Grunberg kijkt geen arthousefilms, geen films die iedereen per se gezien moet hebben. Films waarvoor hij naar de bioscoop gaat, hebben met elkaar gemeen dat ze de relatie tussen fictie en realiteit – maar dan niet in de zin van ‘echt gebeurd’ of niet, maar eerder in de zin van waan of werkelijkheid en het (on)bewust manipuleren van wat voor waar doorgaat – tot onderwerp hebben (The Truman Show, One Hour Photo, Kids, The Talented Mr. Ripley en Sunset Boulevard) ofwel functioneel geweld bevatten en dat al dan niet ter discussie stellen (Gang of New York, The Passion of the Christ, Crash en Straw Dogs) of liefde en andere ongelijkwaarde intermenselijke relaties aan de kaak stellen (Closer, Brokeback Mountain, Dreamers en The Apartment) of het onmogelijke proberen: iconische figuren en gebeurtenissen (na)spelen (World Trade Center, Der Untergang, Flags of our Fathers, Letters from Iwo Jima). In een paar essays ligt de nadruk niet op een film maar op het oeuvre van een bewonderd regisseur, en dan ontbreekt Martin Scorsese vanzelfsprekend niet.

Heb ik me geamuseerd?
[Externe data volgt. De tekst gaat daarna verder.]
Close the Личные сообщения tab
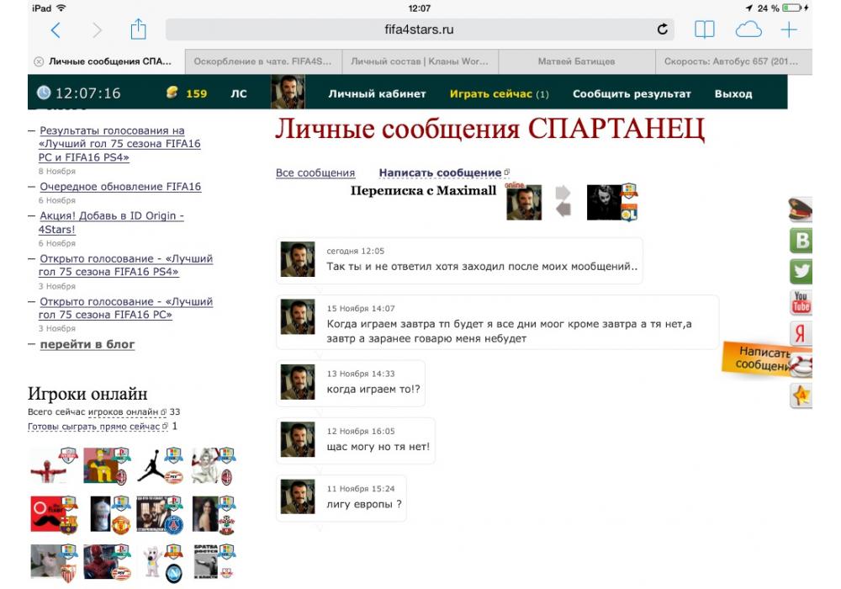 (x=39, y=61)
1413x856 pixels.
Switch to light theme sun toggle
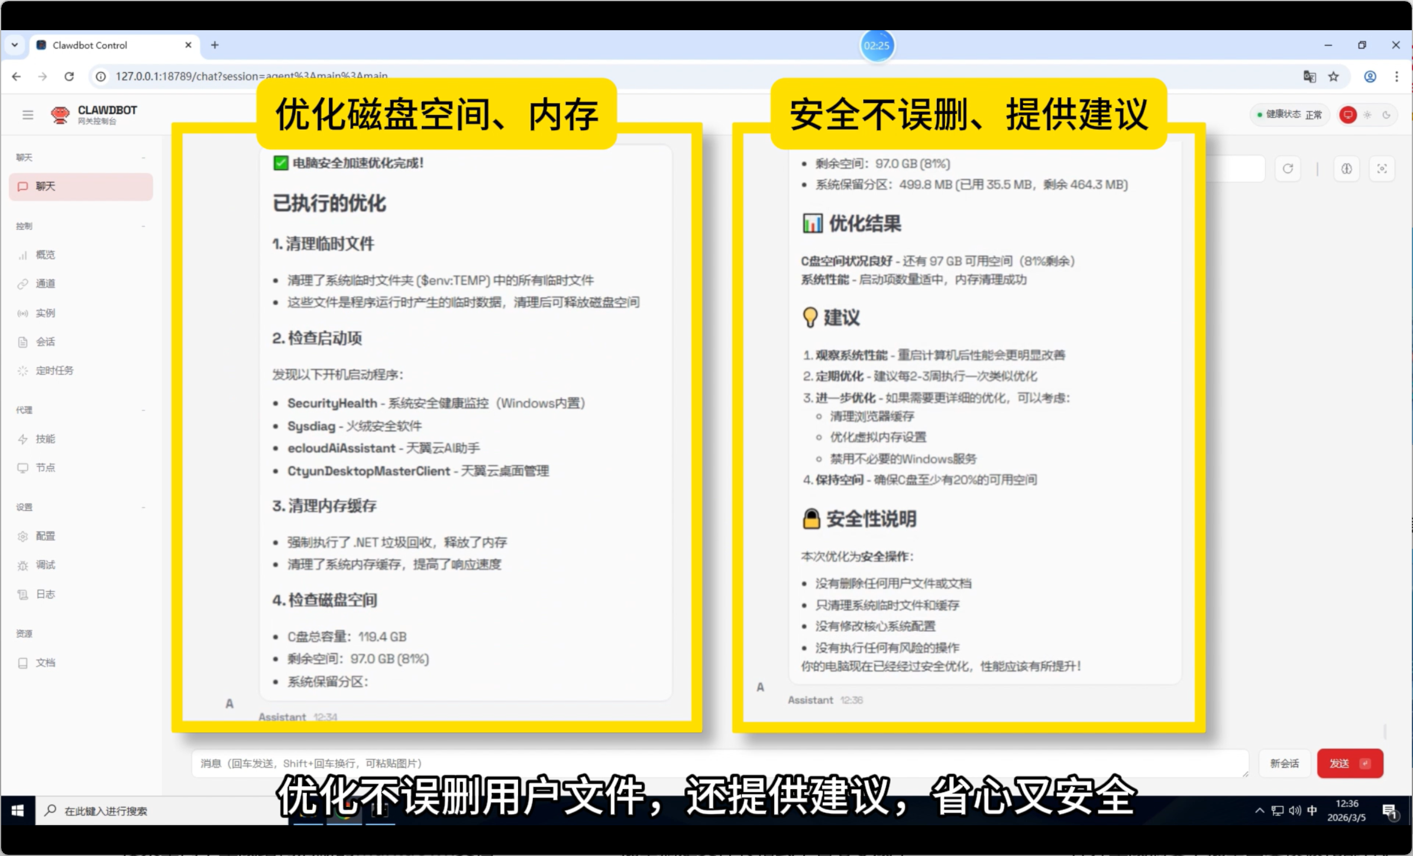click(1367, 115)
Dat is volgens Pauline Kael – en Arnon Grunberg zegt het haar na – de enige relevante vraag bij het vellen van een oordeel. Die vraag beantwoorden en toelichten is het enige dat een recensent/criticus hoeft te doen.

Heb ik me geamuseerd? Ja, ik heb me geamuseerd. Ik heb me geamuseerd omdat Arnon Grunberg soms via omtrekkende bewegingen en soms rechtstreeks tot de kern van een film doordringt. Ik heb me geamuseerd omdat de nadruk in Buster Keaton lacht nooit niet ligt op het oordelen maar op het duiden. Daardoor neemt Grunberg de lezer mee in zijn gedachtegang en maakt het niet uit of je een film wel of niet gezien hebt. Ik heb me geamuseerd omdat Grunberg de details niet vergeet. Die stills zijn net zo belangrijk als de film zelf en de maatschappelijke context. Ik heb me geamuseerd vanwege de barmhartigheid waarmee Grunberg over het werk van anderen schrijft en de lof die hij anderen toezwaait, en dat alles zonder ironie. Ik heb me geamuseerd omdat hij verbanden legt zonder wat daarbuiten valt over het hoofd te zien. Ik heb me geamuseerd omdat Grunberg ongelijk durft toe te geven, op ingenomen standpunten terug durft te komen en openlijk zijn meerderen erkent. Ik heb me geamuseerd vanwege de zinnen die waarheden bevatten die voor het inhoudelijke betoog geen toegevoegde waarde hebben, maar desondanks heel precies samenvatten waar het om gaat. Zinnen die hun context niet nodig hebben. Zinnen als:

'Als je talent maar groot genoeg is kun je kennelijk bluffen met de waarheid, je vertelt mensen hoe het echt zit en ze geloven je toch niet.
Waren er nog maar twee mensen op deze wereld dan zou verliefdheid haar glans verliezen.'

Zinnen waar Arnon Grunberg het in Buster Keaton lacht nooit niet van hoeft te hebben.